When they had been seated at their favorite corner table by the slouchy and affable host, the somber Christmas Eve trio had ordered wine and avoided small talk, as there was little material these days. After a long spell of silence, Annabel had gotten up to search for the waitress. She had spent all day avoiding at all possible turns her husband’s presence, dreading the next words his unspooling mind would unleash to break her already tenuous held-together heart. When she returned to her place with the waitress and a fresh basket of bread, she found Michael whispering to his son.

“Young fella,” he muttered, leaning closer to the growing boy he had forgotten was his own offspring. “You’re not with this lovely creature across the table, are you?”

Kevin, cheeks ablaze, shook his head in an adamant no. Michael continued his patter.

“It may be a bit forward, but I’ve always been given to romantic impulse. Do you think…”

He then turned to Annabel, and in the planes of the face he’d looked upon a thousand thousand times he did not register his wife, but rather a comely stranger.

“Miss, I do not wish to impose on you, but what the hell. Would you marry me? Just for the night?”

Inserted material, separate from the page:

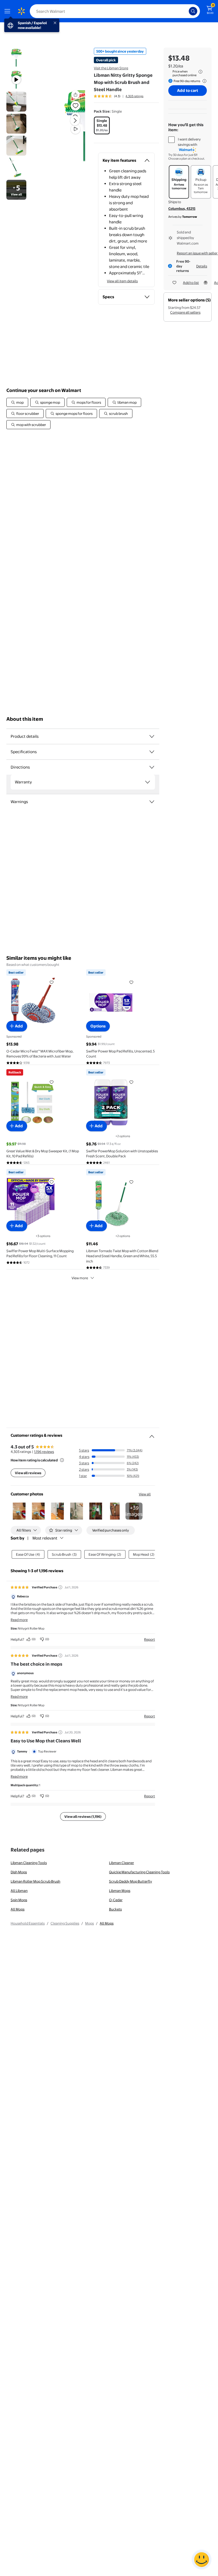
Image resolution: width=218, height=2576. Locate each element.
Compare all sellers (185, 312)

Cue ladies’ room and scratchy napkins.

The rest of the meal proceeded in quiet infamy. Michael spilled wine into his lap and Kevin’s. The middle-aged business types at the next table, drunk off tinsel-tinis, began pointing and snickering. When dessert was polished off and Kevin had escorted his father to the car, Annabel paid the bill. She heard the Christmas Eve revelers starting up their commentary again, this time poking fun at someone’s elderly grandfather and the way his bird legs waggled between the bars of his walker. Before she could seize hold of her senses she had upset an abandoned glass of orange soda on top of the nearest offender. Over his spluttering she addressed the rest of the table.

“That will come for you all one day. The coughing, the stumbling, the forgetting your own name. But there will be a difference between you and those men you’ve spent the better part of your evening jeering at. They will decay and die surrounded by the warmth of those who love them. You will have no one who’s willing to wipe your ass and tuck you into the long goodnight. There will be not a single person on this earth who will want to take care of you. I want you to mull that over before you make fun of someone else’s husband. Merry Christmas.”

Kevin was delivered back to Blythe’s house, and Annabel drove Michael home. She helped him into his pajamas before donning her own. Tucked into bed with the lights turned off, Annabel turned toward the bedroom window as a few straggling snowflakes wound their lazy way groundward. Behind her, Michael stirred.

“Is it Christmas again already, love?” He sounded resigned.

“Yes” she said, barely a whisper.

“Do you remember the first Christmas we spent together?”

“Yes, it was shortly after you left your wife.”

“I was so scared, Annabel. What was I thinking, falling for some graduate student as though I didn’t already have a family? But when I came to know you, I knew that I wanted no other family.”

Annabel burrowed close to him, unable to open her eyes lest the unfolding scene reveal itself to be some cruel dream.

“Annabel, darling, will you marry me?”

She squeezed his hand, and in the darkness there was respite, at least for a little while.